• What the task requires
All lines holding the word "height" should be located in the records and copied.
### Provided records ###
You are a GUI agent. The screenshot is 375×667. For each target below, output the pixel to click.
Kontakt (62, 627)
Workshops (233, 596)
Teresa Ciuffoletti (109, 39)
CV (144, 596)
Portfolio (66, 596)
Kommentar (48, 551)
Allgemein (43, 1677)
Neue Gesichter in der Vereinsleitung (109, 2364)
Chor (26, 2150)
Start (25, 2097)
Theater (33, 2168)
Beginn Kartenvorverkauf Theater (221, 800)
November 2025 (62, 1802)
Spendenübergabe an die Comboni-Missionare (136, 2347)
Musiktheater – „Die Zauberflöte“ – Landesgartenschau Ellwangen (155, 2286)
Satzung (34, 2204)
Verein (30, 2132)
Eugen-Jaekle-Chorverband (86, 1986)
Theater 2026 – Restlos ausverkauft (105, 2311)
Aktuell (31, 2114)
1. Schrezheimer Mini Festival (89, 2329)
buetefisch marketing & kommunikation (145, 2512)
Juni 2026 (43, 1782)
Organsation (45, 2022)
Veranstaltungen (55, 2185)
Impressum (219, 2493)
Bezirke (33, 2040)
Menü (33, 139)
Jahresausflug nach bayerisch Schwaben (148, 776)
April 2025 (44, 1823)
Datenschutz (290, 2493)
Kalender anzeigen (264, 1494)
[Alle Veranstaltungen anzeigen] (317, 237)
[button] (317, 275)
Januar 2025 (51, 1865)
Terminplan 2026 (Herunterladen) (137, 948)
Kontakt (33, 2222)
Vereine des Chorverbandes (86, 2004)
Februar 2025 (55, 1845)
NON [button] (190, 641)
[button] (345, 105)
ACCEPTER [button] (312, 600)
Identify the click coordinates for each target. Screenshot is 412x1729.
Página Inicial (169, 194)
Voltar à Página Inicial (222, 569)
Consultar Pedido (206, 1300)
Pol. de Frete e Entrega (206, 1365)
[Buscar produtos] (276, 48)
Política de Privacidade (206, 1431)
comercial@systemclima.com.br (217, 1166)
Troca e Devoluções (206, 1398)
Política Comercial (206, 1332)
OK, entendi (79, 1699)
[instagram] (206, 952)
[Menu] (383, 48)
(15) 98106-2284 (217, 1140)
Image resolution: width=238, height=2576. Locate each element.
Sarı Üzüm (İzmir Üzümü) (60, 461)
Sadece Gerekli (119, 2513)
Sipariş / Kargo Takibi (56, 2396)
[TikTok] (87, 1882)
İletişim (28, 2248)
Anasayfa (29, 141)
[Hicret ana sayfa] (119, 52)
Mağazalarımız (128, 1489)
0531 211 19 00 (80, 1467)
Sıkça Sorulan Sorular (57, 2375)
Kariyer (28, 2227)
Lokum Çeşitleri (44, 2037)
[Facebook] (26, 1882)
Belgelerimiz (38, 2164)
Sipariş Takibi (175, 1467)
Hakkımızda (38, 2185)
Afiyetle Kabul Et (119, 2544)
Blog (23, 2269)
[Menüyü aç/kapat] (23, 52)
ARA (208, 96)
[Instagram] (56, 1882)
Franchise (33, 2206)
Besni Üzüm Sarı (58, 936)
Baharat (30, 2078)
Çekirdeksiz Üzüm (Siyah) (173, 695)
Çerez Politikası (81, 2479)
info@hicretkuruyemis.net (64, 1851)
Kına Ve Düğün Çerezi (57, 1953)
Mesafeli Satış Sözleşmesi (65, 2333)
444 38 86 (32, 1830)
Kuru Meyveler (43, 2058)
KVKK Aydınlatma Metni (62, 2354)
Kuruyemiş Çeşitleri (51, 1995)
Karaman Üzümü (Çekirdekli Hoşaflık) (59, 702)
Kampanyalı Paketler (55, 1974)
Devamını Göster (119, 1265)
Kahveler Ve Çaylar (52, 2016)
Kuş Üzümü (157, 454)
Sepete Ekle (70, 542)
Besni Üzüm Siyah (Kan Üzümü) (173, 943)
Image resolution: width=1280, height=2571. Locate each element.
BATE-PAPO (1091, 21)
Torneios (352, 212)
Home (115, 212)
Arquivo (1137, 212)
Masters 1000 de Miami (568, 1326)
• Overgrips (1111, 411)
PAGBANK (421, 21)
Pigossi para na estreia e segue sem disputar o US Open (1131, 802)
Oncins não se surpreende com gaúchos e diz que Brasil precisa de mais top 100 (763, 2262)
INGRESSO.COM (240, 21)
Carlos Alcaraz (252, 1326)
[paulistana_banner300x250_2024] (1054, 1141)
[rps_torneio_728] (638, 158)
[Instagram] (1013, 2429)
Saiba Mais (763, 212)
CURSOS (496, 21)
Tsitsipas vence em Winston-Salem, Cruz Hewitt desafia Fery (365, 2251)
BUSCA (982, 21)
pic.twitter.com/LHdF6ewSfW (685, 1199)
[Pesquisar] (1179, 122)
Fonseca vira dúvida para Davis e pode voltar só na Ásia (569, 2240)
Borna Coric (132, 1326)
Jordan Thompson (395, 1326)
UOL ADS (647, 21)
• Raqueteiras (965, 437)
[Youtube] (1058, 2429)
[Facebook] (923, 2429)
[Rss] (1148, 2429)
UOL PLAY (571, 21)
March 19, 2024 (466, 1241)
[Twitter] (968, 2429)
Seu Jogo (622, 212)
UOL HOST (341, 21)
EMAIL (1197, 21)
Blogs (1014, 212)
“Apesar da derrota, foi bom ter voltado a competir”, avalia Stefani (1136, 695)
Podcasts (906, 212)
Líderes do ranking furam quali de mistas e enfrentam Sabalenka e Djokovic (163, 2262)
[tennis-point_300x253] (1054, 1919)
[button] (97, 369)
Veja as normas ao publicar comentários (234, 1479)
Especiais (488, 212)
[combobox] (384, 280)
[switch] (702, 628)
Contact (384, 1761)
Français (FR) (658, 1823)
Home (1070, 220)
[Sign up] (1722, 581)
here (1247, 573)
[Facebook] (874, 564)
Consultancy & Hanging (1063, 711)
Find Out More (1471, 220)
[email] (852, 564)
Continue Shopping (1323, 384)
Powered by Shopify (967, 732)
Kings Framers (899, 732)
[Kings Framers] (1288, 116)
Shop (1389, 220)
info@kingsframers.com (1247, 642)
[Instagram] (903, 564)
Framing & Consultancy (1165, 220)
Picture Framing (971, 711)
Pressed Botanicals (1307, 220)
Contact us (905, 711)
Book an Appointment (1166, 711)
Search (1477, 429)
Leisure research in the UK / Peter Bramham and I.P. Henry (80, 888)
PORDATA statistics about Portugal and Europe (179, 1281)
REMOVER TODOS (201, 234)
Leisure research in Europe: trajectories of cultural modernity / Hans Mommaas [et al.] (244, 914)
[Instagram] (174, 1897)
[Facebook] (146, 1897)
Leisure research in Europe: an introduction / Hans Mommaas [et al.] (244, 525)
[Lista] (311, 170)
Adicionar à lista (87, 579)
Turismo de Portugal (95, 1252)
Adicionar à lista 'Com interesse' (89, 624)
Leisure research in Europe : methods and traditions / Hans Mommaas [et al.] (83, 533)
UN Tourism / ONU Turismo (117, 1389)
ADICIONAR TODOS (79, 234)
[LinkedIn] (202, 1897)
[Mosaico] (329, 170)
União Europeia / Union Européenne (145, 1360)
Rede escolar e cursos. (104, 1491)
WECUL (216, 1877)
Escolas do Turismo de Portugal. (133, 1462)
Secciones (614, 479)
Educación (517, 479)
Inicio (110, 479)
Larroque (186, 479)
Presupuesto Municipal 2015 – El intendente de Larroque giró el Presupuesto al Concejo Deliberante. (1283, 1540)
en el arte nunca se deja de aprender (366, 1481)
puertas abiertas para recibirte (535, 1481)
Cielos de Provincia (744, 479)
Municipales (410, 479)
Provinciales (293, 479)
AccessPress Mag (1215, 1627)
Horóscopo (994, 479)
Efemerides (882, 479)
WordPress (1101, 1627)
###
• Written solution
Image resolution: width=238, height=2576. Locate each element.
Image resolution: width=1280, height=2571. Locate each element.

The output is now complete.